Bogged down in rules

"Blog Rules: A Business Guide to Managing Policy, Public Relations, and Legal Issues" (Nancy Flynn)
The attitude in this book is best summed up by the old saying "damned if you do, damned if you don't." According to Nancy Flynn, organizations must blog to survive. Blogging is the way to get the word out on your product, service, whatever. If you don't blog you will lose contact with your customer base and die. But, blogging will inevitably lead you into trouble. Somebody will hack your site. An unhappy customer will leave a comment on your site and it will be linked to by 27 million bloggers and your name will be mud. A disgruntled employee will spill the beans and some government regulator will shut you down and the shareholders will sue you for a bizillion dollars.
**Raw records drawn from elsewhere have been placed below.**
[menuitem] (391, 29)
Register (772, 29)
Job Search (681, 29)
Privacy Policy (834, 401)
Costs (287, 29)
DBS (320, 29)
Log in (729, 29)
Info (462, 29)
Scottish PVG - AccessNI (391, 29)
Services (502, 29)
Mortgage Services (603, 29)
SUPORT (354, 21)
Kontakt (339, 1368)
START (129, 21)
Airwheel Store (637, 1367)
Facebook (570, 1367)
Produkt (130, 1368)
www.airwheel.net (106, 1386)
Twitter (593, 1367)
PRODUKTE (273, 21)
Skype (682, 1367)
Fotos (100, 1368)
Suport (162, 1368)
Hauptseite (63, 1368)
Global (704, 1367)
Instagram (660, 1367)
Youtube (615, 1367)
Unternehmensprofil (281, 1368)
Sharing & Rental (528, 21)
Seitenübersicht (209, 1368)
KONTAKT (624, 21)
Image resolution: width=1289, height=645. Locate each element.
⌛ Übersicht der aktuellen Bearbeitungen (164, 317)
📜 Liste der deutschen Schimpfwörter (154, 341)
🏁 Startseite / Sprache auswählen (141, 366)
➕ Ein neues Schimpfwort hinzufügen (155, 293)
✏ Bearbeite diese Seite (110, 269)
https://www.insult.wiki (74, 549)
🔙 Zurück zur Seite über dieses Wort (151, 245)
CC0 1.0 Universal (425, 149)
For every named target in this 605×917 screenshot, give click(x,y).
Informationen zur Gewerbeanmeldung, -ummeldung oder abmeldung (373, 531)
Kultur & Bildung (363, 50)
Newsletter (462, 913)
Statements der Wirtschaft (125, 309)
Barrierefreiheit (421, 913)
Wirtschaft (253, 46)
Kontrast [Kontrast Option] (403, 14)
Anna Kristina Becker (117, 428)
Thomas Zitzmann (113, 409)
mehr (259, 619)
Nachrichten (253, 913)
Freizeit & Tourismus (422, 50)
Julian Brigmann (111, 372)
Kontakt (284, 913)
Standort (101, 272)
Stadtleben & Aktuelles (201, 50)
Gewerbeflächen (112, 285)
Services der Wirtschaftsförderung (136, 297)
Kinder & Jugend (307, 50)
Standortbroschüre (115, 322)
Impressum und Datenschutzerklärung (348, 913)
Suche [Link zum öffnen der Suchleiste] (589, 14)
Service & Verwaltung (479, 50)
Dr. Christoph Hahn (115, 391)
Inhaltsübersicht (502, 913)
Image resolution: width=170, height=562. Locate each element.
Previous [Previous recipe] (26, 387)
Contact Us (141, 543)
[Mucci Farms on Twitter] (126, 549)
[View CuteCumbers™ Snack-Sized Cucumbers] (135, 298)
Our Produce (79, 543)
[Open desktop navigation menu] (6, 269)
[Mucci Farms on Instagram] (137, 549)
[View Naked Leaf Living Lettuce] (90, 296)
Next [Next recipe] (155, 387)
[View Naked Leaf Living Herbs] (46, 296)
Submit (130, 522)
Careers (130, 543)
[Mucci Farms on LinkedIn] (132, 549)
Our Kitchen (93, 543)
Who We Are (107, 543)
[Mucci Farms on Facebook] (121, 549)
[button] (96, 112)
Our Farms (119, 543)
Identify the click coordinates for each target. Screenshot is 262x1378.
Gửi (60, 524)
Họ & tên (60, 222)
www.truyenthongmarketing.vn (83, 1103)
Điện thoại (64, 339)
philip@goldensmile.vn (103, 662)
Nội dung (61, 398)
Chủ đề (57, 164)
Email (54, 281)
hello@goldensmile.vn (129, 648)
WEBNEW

Flynn's answer to the dilemma is that every company should blog, but that it should do so within a framework of extremely (possible excessively) restrictive rules and policies. Every blog post should be vetted by a blog director. Employees should be made aware that if they say the wrong thing on a blog, even if it's not a company-owned blog, they can be sacked. Customer comments must be carefully censored so as to give the appearance of an open exchange, but nothing really negative should be allowed through. The CEO should blog in order to convey the human side of corporate leadership, but only after every word is checked by the company's legal firm.

My reaction after reading this book is that I'd never want to blog for a corporation that followed Flynn's advice and that as I consumer, I'd never want to read a blog produced under those conditions--it would be boring.

Microsoft, oft criticized for being too controlling, offers a counter model. Microsoft community blogs are, to quote from the site,
"Web pages which are updated frequently, written from the point of view of an individual, written in an informal tone, and usually expose an RSS feed for syndication . . . These blogs will provide you insights and opinions about using Microsoft technologies and software." I'm sure nondisclosure clauses are in effect and that the same rules about insubordination would apply in the blogs as in the workplace. For many years one of Microsoft's most famous bloggers was Robert Scoble, whose blog was often openly critical of company policies and decisions. The discussion that his blog raised, often around customers' negative responses to Microsoft products, led to product improvement and customer loyalty. Bill Gates had the vision to see how giving up a little control could be good for business. Scoble himself became such a "brand name" that he quit Microsoft and now blogs full time. His blog is called Scobelizer: technogeek.

Flynn has also written "E-Mail Rules: A Business Guide to Managing Policies, Security, and Legal Issues for E-Mail and Digital Communication" (Nancy Flynn, Randolph Kahn). I think I will give that book a pass.